It could be valuable deontologically, but let’s put that aside for one sec. So it’s either valuable for certain individuals, or for species (dubious notion) or it just constitutes good world states. Good for individuals doesn’t make sense, is only death worse for the last individual of a species or are all harms? Are all benefits better? Good qua world states needs some measure of value a la the gini coefficient, but what measure makes any sense, and how is it commensurate with animal welfare? Is the value purely aesthetic in an objective way? Is it good because it’s good for humans?

Claude on Key Contemporary Approaches (I swear I thought of a different option though):

  1. Information/Option Value Theories (Norton, Maier)
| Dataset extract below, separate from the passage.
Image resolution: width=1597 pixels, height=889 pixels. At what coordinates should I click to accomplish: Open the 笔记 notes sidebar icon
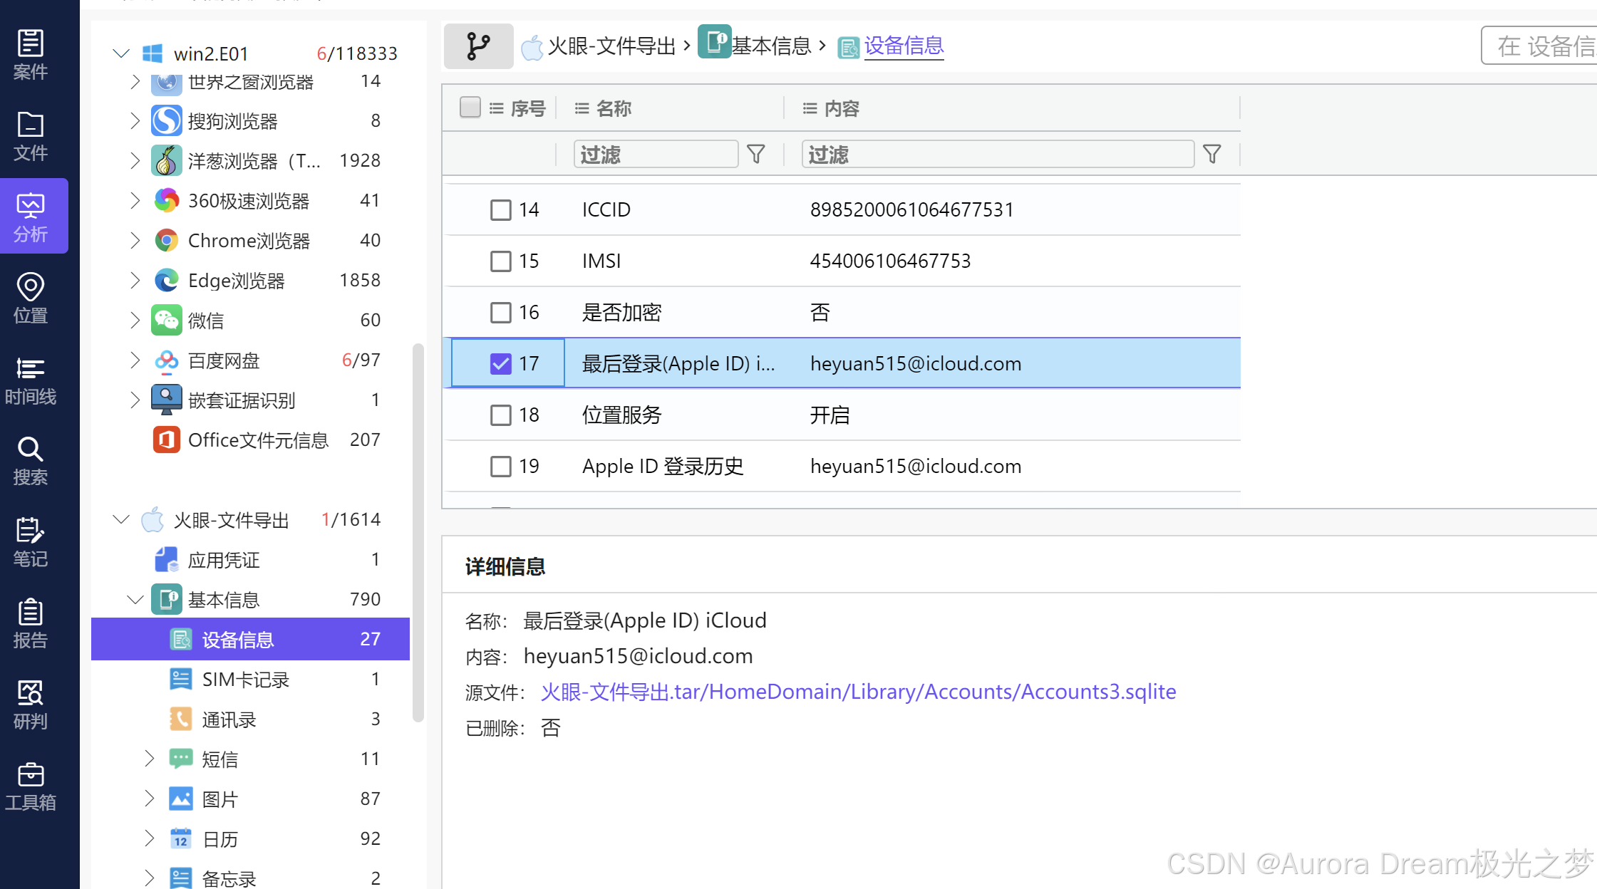pos(30,542)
  • Biodiversity represents unique evolutionary information
  • Focus on preserving future options/possibilities
  • Links to discussions of transformative experience and option value in decision theory
  • Challenge: Needs stronger grounding for why information/options have non-instrumental value
  1. Systemic Property Views (Callicott, Rolston)
  • Value emerges from ecological relationships/processes
  • Not reducible to individual welfare or species
  • Draws on process philosophy and systems theory
  • Current challenge: Making this compatible with welfare-focused ethics
  1. Natural-Historical Value (O’Neill, Holland, Light)
  • Value derives from historical processes that produced diversity
  • Similar to cultural heritage preservation arguments
  • Challenge: Distinguishing from aesthetic/instrumental value
  1. Environmental Virtue Ethics (Hill, Sandler)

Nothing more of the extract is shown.